Kasus Kekerasan Seksual pada Anak di Blora Tinggi
Lembaga Bantuan Hukum (LBH) Kinasih, menyoroti terjadinya banyak kasus kekerasan seksual pada anak di wilayah Kabupaten Blora Jawa Tengah. Terlebih, belum lama ini menimpa anak yang masih duduk di bangku SMP. Bahkan, anak tersebut tergolong disabilitas ringan.
Menurut Direktur LBH Kinasih, Agus Susanto, tahun 2023 ini ramai menjadi perbincangan di media sosial dan juga dimuat media massa. Ada sejumlah kasus Tindak Pidana Kekerasan Seksual (TPKS) yang menimpa anak di bawah umur dan dewasa tapi penyandang disabilitas.
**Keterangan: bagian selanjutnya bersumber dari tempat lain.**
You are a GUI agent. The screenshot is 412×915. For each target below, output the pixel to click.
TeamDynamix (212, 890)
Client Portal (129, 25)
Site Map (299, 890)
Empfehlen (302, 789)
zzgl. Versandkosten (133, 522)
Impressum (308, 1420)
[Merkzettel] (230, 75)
Dirinya juga menyayangkan, terjadinya kasus tersebut, justru Kabupaten Blora mendapat penghargaan kota layak anak. Selain itu, terkait dengan hak-hak korban kekerasan seksual ini yang tidak dia dapatkan.
"Jangan sampai korban ini menjadi korban yang berlipat ganda. Yakni menjadi korban berkelanjutan," kata dia saat LBH Kinasih melakukan audiensi dengan DPRD Blora, Senin 23 Oktober 2023.
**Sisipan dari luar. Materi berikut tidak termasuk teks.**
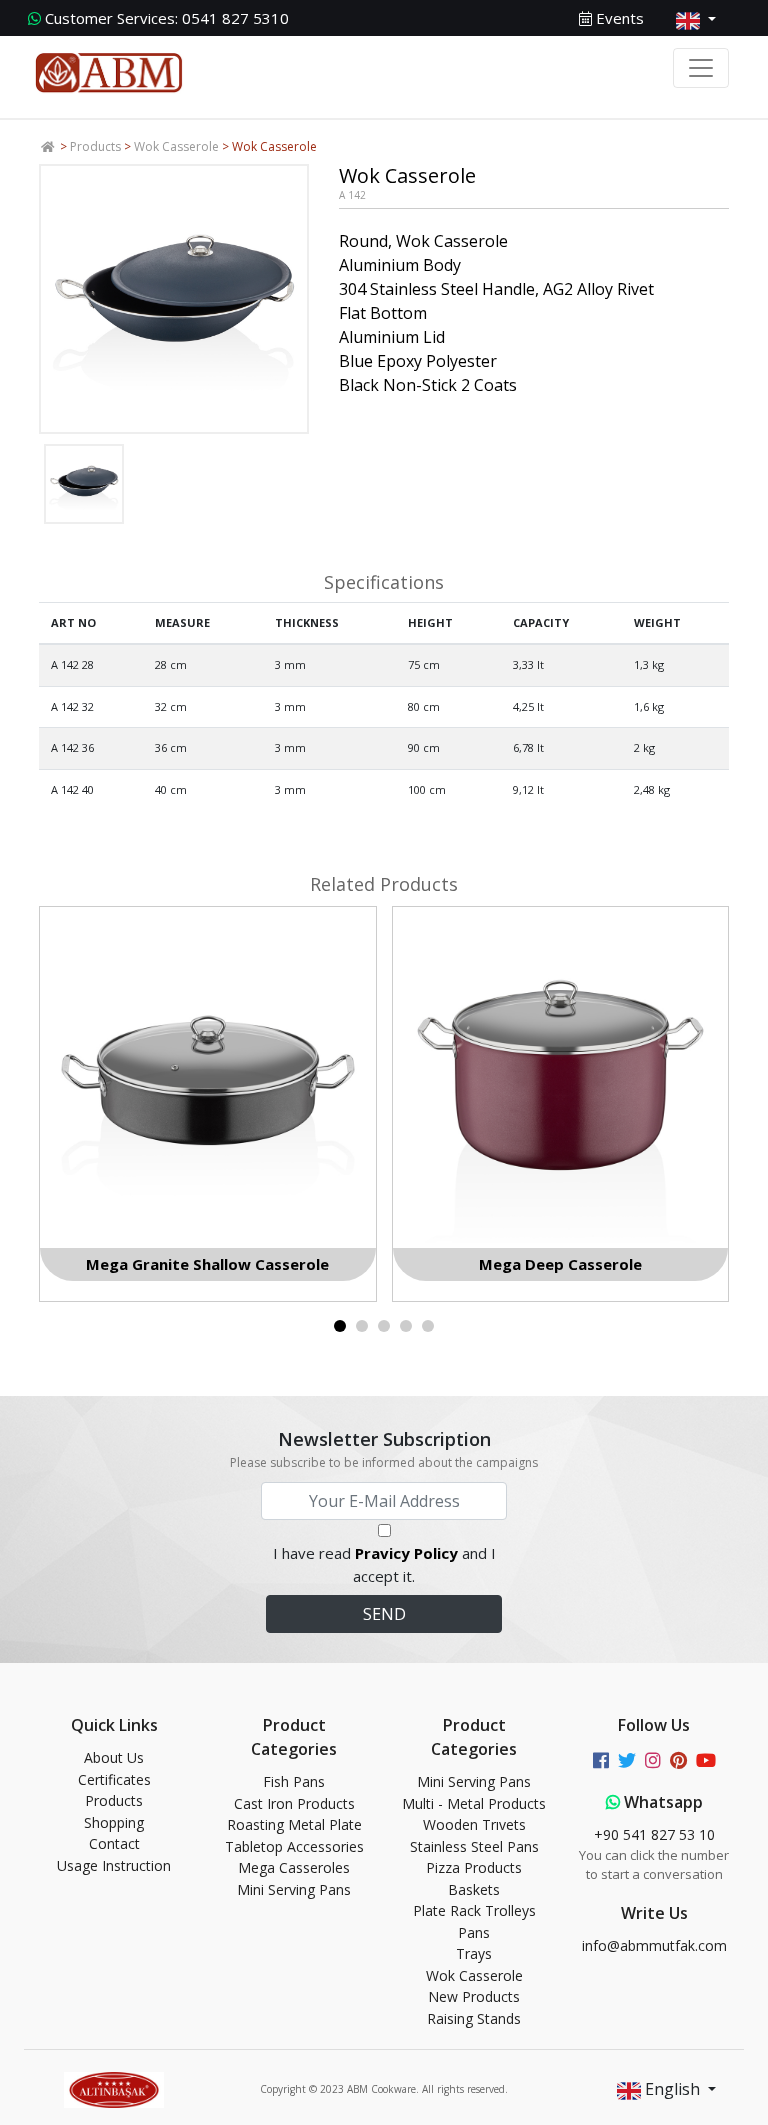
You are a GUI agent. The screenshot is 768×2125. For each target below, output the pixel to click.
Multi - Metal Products (474, 1803)
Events (618, 18)
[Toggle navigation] (701, 68)
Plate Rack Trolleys (474, 1910)
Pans (474, 1932)
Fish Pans (294, 1781)
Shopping (114, 1822)
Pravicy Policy (406, 1553)
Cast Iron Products (294, 1803)
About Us (114, 1757)
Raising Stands (474, 2018)
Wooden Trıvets (474, 1824)
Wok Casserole (176, 146)
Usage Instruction (114, 1865)
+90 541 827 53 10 (654, 1834)
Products (95, 146)
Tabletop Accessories (294, 1846)
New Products (474, 1996)
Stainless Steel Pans (474, 1846)
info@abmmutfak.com (654, 1945)
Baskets (474, 1889)
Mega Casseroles (294, 1867)
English (672, 2089)
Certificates (114, 1779)
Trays (474, 1953)
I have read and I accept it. (384, 1564)
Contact (114, 1843)
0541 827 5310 (167, 18)
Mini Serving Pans (294, 1889)
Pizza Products (474, 1867)
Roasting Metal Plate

Maksud menjadi korban berkelanjutan ini, dia mencontohkan, korban pemerkosaan. Kemudian menjadi korban terkait pendidikannya. Dia dikeluarkan dari pendidikannya, atau tidak mendapatkan pendidikan sebagaimana mestinya.
"Berikutnya adalah korban kependudukannya. Jangan sampai korban TPKS ini menjadi korban berkelanjutan," jelasnya.
Hak lain yang seharusnya korban dapatnya, lanjut dia, adalah hak restitusi. "Pelaku kejahatan ini seharusnya membayar denda atas kejahatan seksual yang dia lakukan kepada korban," ungkap Agus.
Pada kesempatan itu, dia juga mempertanyakan peran pemerintah dalam upaya penanganan dan pencegahan Tindak Pidana Kekerasan Seksual.
Plt Kepala Dinas Sosial Pemberdayaan Perempuan dan Perlindungan Anak (Dinsos P3A) Blora, Luluk Kusuma Agung Ariadi, pada kesempatan yang sama menyampaikan, bahwa pihaknya sampai saat ini menangani delapan kasus.
Pihaknya mengaku telah melakukan penanganan dan pendampingan terhadap korban. Satu kasus sudah ada yang melahirkan. Pihaknya terus mendampingi lagi agar mental korban terjaga. Termasuk kasus yang belum lama ini terjadi dan ditangani Polres Blora.
Sementara, dalam upaya penanganan itu, yang agak kewalahan adalah pendampingan psikologi anak. Jangan sampai korban anak ini drop.
"Kendala lain, pendamping psikologi ini hanya ada satu orang di Kabupaten Blora ini," kata dia.
Dia menambahkan, banyak upaya yang telah dilakukan. Untuk meminimalkan terjadinya kejahatan seksual anak. Satu di antaranya, adalah program anak sebagai pelopor sekaligus pelapor. Digagas, dan dikerjasamakan dengan pihak sekolah dan pihak terkait.
Lebih lanjut dia menyampaikan, terkait predikat kota layak anak. Blora saat ini mendapat penghargaan kota layak anak kategori madya. Itu tidak tergantung pada adanya kasus kekerasan seksual terhadap anak.
Penilaian itu, kata dia, berdasarkan pada penguatan kelembagaan, hak sipil dan kebebasan, hak lingkungan keluarga dan pengasuhan alternatif, hak kesehatan dasar dan kesejahteraan, hak pendidikan dan kegiatan seni budaya, dan hak perlindungan khusus.
Anggota Komisi D DPRD Blora, Achlif Nugroho Widi Utomo, menyampaikan, adaperlu adanya kegiatan secara terpadu antara semua pihak. Diantaranya, pembentukan unit perlindungan anak perempuan dan anak. Kemudian, kata dia, pembentukan pusat pelayanan terpadu.
"Dalam hal ini melibatkan Pemerintah Daerah, Aparat Penegak Hukum, Organisasi Masyarakat, dan Masyarakat yang memiliki kompetensi dalam penyelenggaraan perlindungan korban kekerasan. Ini adalah bentuk sinergitas yang harus dilakukan," kata dia.